Experimental apparatus

The experimental measurements are done inside a water tank composed of transparent polycarbonate plates 50 cm × 50 cm × 0.6 cm that are held together with T-slot aluminum rails. The metamaterial sample measured in the experiment is made up of a 3D-printed PLA frame with 22 × 22 slots and the matching number of copper spheres. The height and the width of the PLA frame are both 5 cm, the wall forming the slots is 0.2 mm in thickness, and the diameter of all copper spheres is 2 mm. The overall thickness of the metamaterial is the same as the copper sphere diameter. A Reson TC 4013 hydrophone connected to a Verasonics Vantage 64 research ultrasound machine serves as the acoustic source and produces quasi-spherical waves towards the metamaterial. The spatial and temporal distribution of the acoustic field is measured by a second Reson TC 4013 hydrophone connected to the same ultrasound machine that raster scans the area in front of and behind the metamaterial sample. The frequency spectrum of the measure acoustic field is obtained from the Fourier transformation of the time domain measurements.
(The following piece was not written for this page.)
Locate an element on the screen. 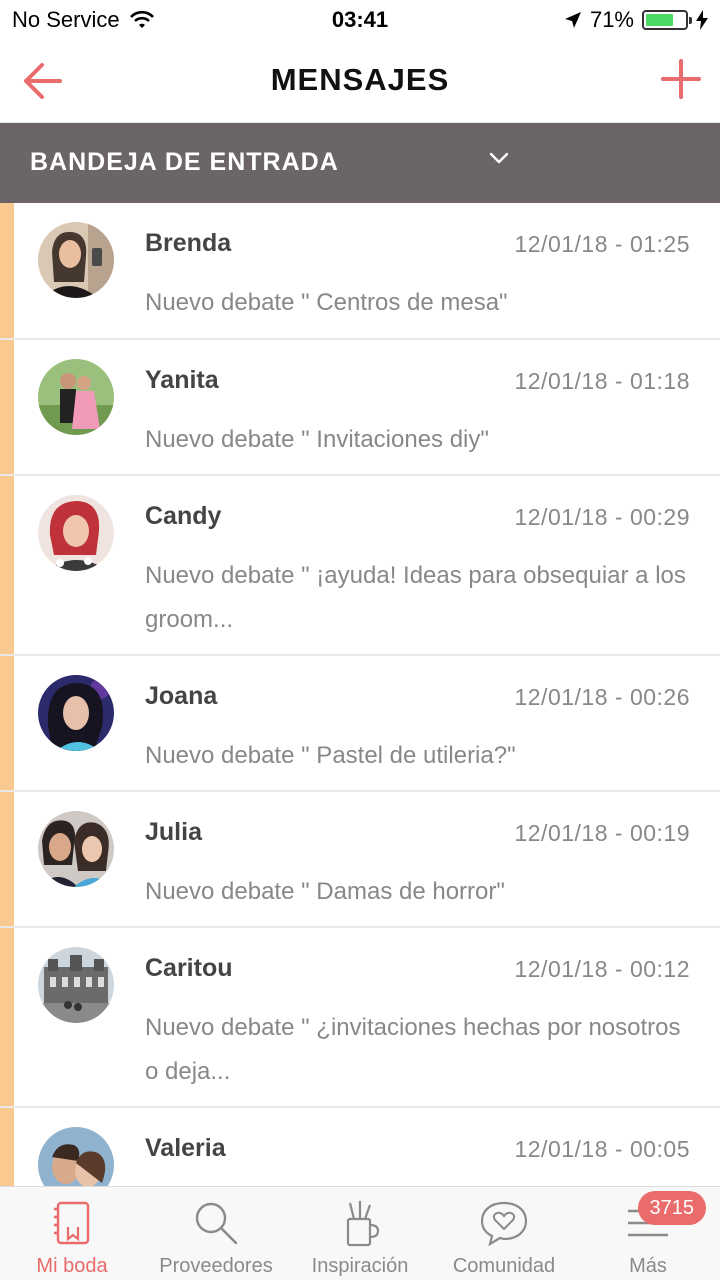 The image size is (720, 1280). charging-bolt-icon is located at coordinates (702, 20).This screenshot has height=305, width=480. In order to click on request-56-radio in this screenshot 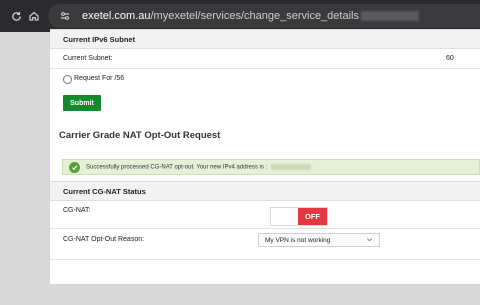, I will do `click(68, 80)`.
Acoustic fields simulations

Comsol Multiphysics is employed to obtain all simulated acoustic fields. The simulation has the same setup as the experiment. Since the water tank and the metamaterial are symmetric, the simulation domain and metamaterial defined in Comsol Multiphysics only contain parts on one side of the y-z plane shown in Fig. 1a to reduce computation complexity. The y-z plane of the simulation has the symmetry boundary condition, and the rest of the domain is surrounded by reflectionless, perfectly matched layers (PML). The quasi-spherical incident wave is implemented as a background pressure domain condition. Comsol Multiphysics is integrated with MATLAB via the LiveLink for MATLAB, which allows us to control the simulation from MATLAB code. The material properties of the sample are selected randomly and automatically via the MATLAB code while running different simulation cases.